Gather each line containing the string "agent" from these entries.

+++

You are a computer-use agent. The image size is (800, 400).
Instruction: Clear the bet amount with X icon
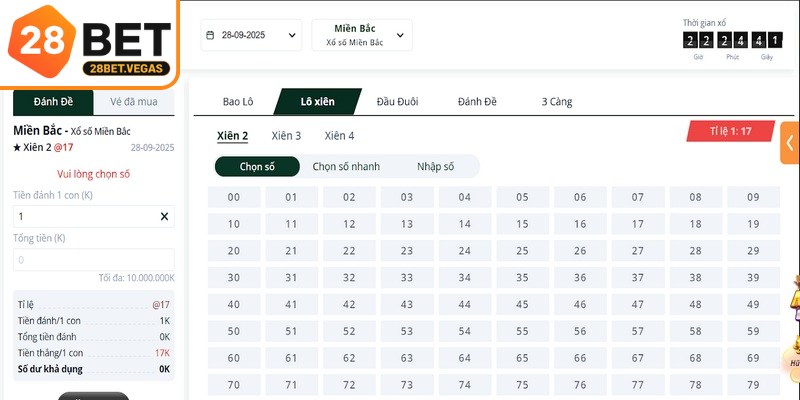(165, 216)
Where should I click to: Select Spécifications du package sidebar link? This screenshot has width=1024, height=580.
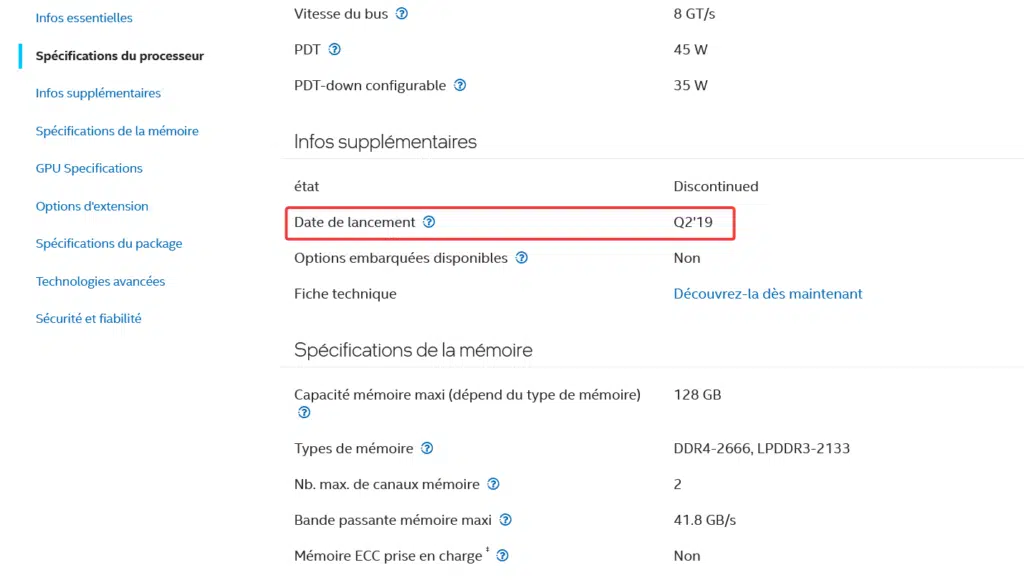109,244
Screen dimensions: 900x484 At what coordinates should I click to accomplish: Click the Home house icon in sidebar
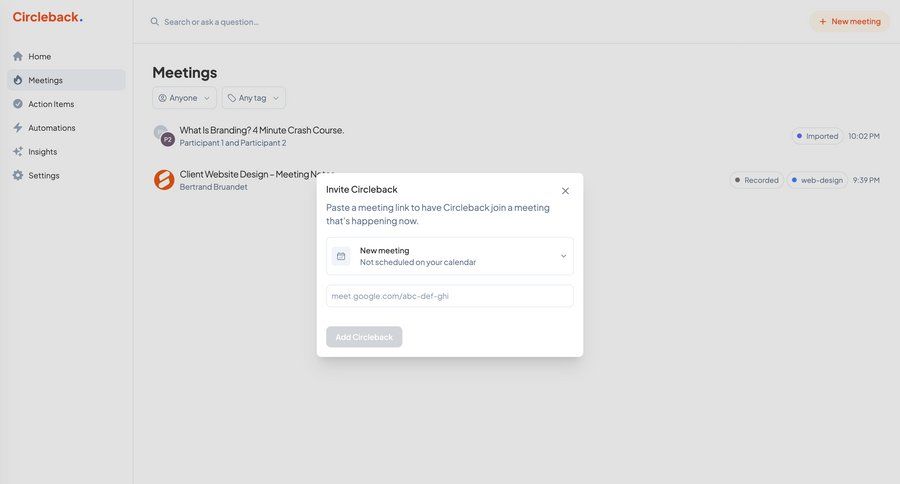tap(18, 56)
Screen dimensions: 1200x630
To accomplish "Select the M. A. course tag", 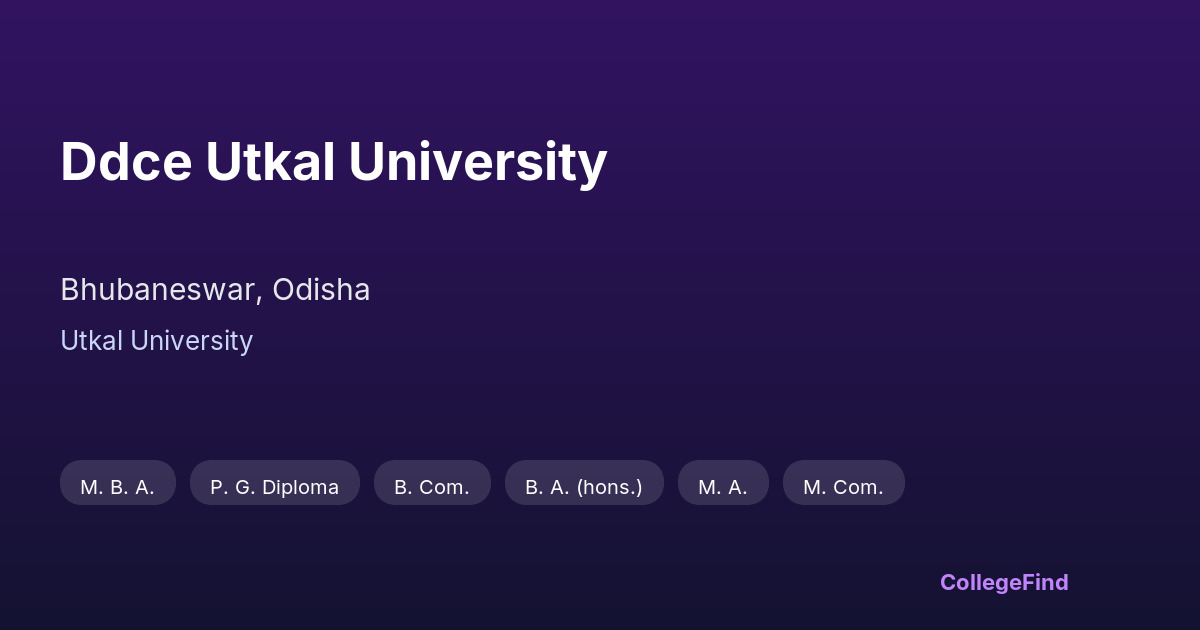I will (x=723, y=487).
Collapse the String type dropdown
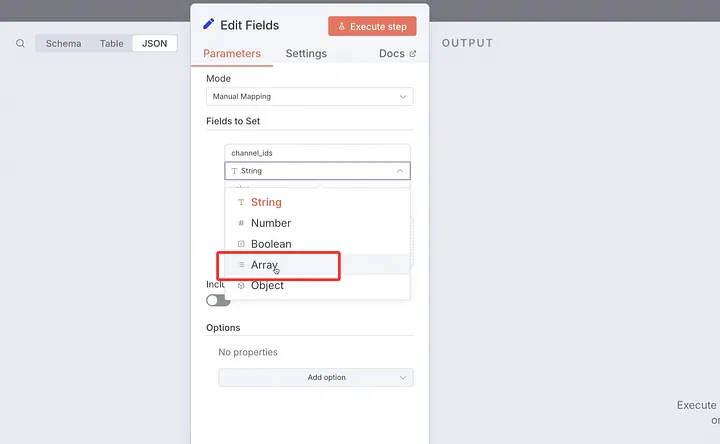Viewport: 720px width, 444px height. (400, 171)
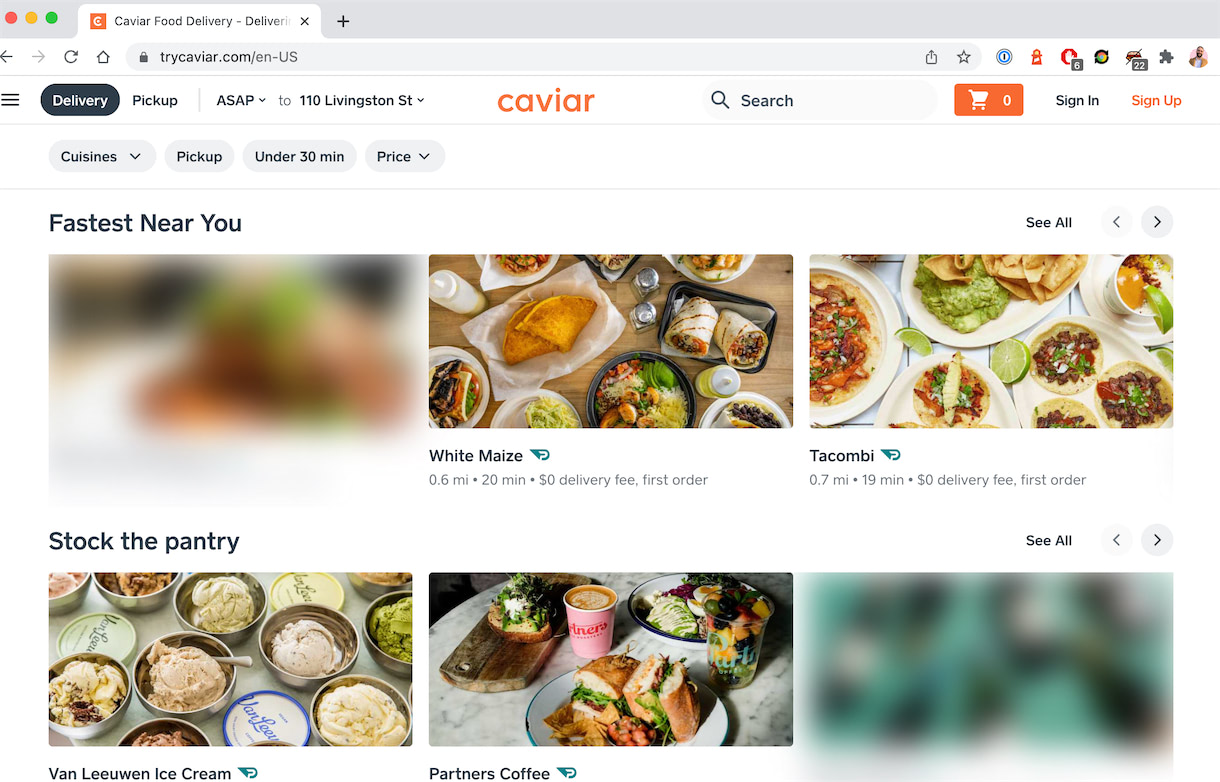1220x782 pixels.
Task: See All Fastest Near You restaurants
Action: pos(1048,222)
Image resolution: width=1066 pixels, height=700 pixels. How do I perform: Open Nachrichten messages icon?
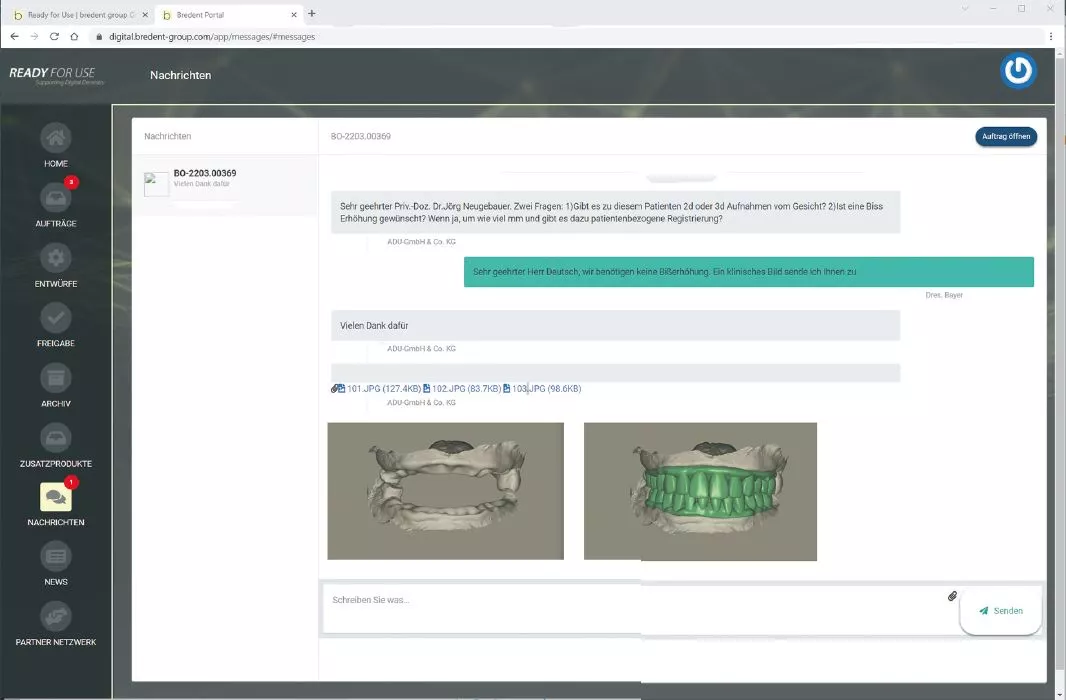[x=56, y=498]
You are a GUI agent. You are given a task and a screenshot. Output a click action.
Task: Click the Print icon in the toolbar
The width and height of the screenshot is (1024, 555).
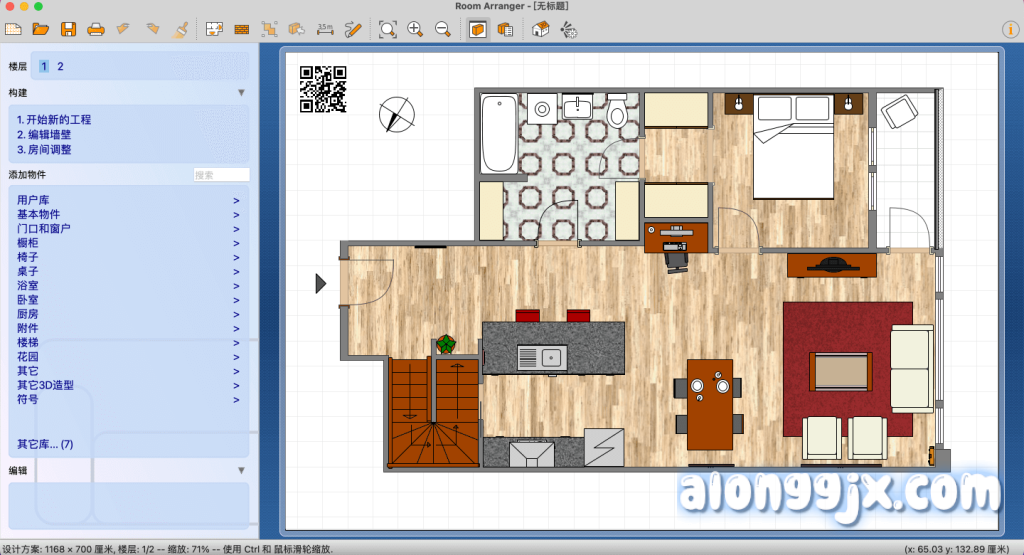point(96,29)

+++

Finished exercise:
You are a computer-use agent. The image size is (800, 400).
You are a GUI agent. You are given a task and a screenshot. Output a click action.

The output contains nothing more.